Why Do We Need a Joint Enterprise License Agreement?
If you had to decide whether to do the same thing thousands of times or just once, which choice would you make?
The question of how to reduce an enormous number of transactions is just one consideration that sits directly at the foundation of why an organization would consider agreeing to become party to a Joint Enterprise License Agreement — better known as a ‘JELA’.
The power of numbers
Wait – did you just buy that too? Often, personnel throughout an organization will identify similar software requirements to support their varied missions. Each will follow the traditional route to purchase the applications they need. While it may be quicker to expedite, the extended numbers of these actions done on an ad hoc basis never realize the benefit of getting volume discounts on pricing, fail to avoid the overhead costs imposed on each transaction, and end up costing more time and money for contracting or fiscal personnel to go down the same path over and over again.
And, aside from just the price tag for financing, consider the overhead costs of testing certifying, bundling, distributing, patching, maintaining, updating, and configuring this same software for thousands of end points.
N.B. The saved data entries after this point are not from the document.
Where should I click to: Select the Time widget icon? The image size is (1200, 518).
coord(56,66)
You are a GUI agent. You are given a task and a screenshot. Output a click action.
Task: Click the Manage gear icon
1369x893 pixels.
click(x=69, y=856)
Know the process and it will set you free
An executive officer of mine once told me the secret to avoiding DoD policy challenges was to understand the process so well, that you could avoid the obstacles. Enter the JELA. The main point of establishing a centralized method to purchase and distribute software is to combine all of those previous transactions into just a few. And, by standardizing which applications are offered, a basic collection of products can be offered to multiple organizations that all happen to have the same needs.
Everybody in the pool
Recognizing the overall benefit from joining forces, the Army, Air Force, DISA – and most recently OSD (Washington Headquarters Service) teamed up. While they all had varying periods of performance remaining on myriad contracts for different software, they were able to negotiate adjustments that would bring them all in line under a single renewal date. With the legwork done in advance, the main contracting office for the JELA, Defense Information Service Agency – DITCO, can now focus on modifying just a single contract. But the impacts of that single transaction are huge: standardizing licensing, reducing costs and improving interoperability, collaboration, document services, and publishing capabilities for nearly 2.6 million DoD personnel.
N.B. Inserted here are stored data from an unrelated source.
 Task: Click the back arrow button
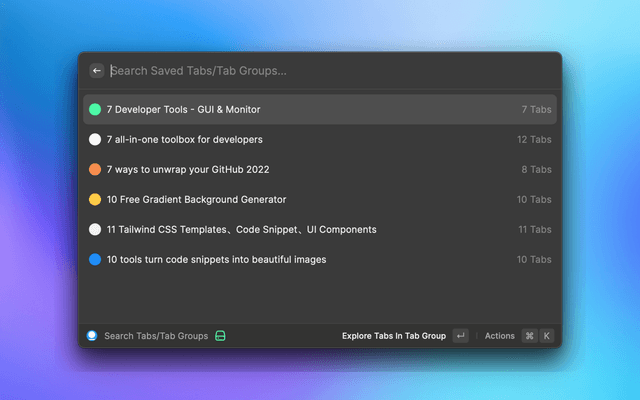[x=96, y=71]
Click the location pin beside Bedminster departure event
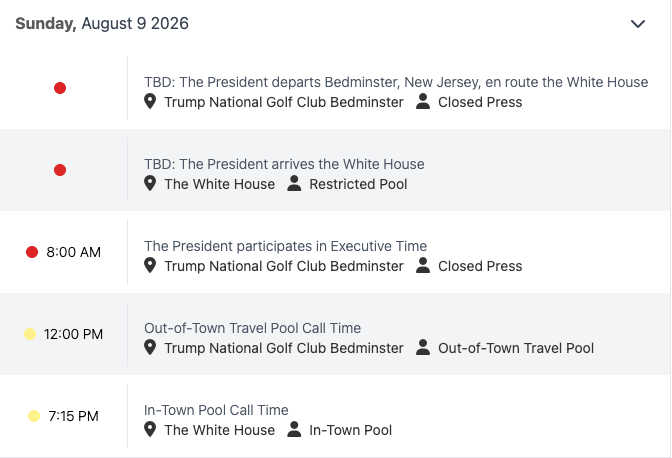Image resolution: width=672 pixels, height=458 pixels. 150,102
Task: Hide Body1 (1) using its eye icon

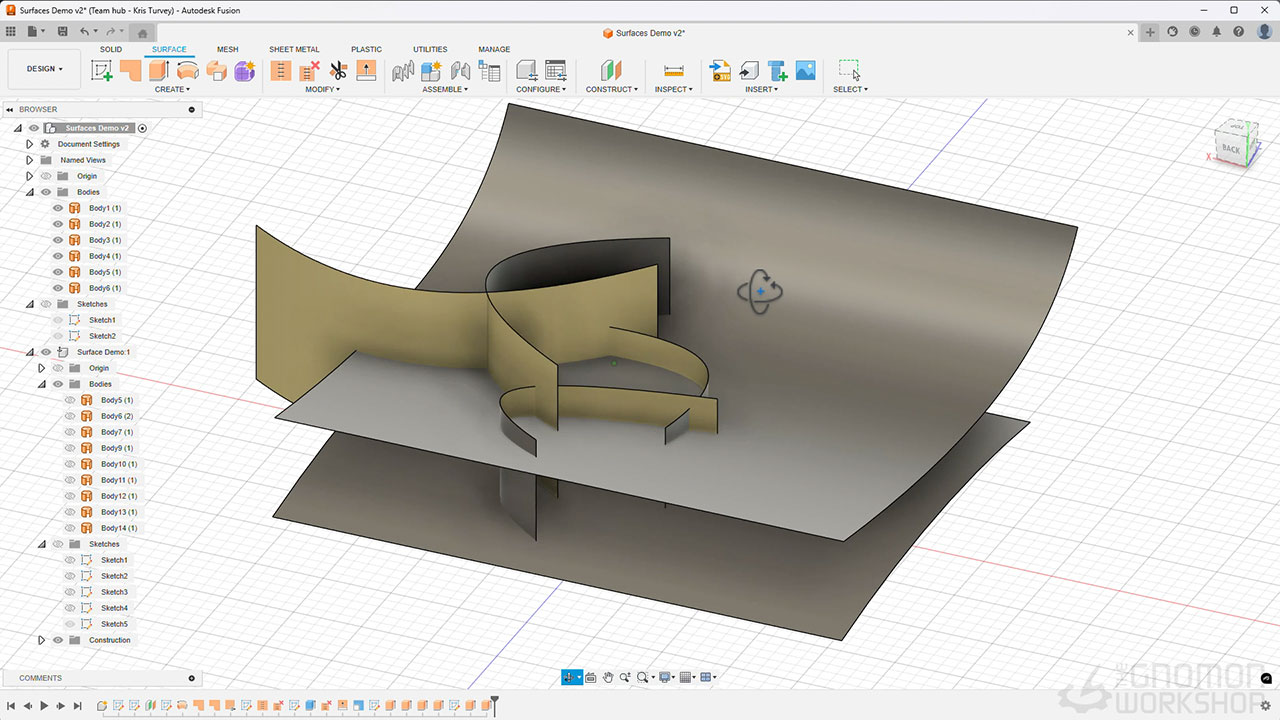Action: click(x=58, y=208)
Being good stewards of the taxpayer’s dollar is key. By buying licenses in bulk, the combined savings or cost avoidance of the Adobe JELA (depending on your perspective) for software alone was more than $300 million, versus the same set of products listed on GSA schedule. More simply put – the JELA offered government IT folks a discount on technology they had already been purchasing before, in some cases up to 94%.
Not for everyone, though
The caveat to entering a JELA is for those organizations that have complex software configurations or mixtures, which may not lend themselves to being limited to just the most broadly used applications from a software manufacturer. However, taking a look at parsing the largest block of software you require and working toward a lower, re-negotiated price may still be an option.
In the case of Adobe tools, for example, many organizations may already use various enterprise and desktop software such as Captivate, ColdFusion, Creative Suite and Acrobat. For some, though, it still works to their benefit to just take advantage of the pre-negotiated discounted rates for JELA enterprise tools (Acrobat Pro and AEM Document Services) and the Creative tools (20-plus apps within Creative Cloud); then complete a separate purchase of the non-JELA apps (Captivate and Cold Fusion).
Joining the Group
The other benefit of a JELA is that it is an open agreement – meaning that other agencies can join as well – and take advantage of the common benefits. The Adobe JELA also offers this option.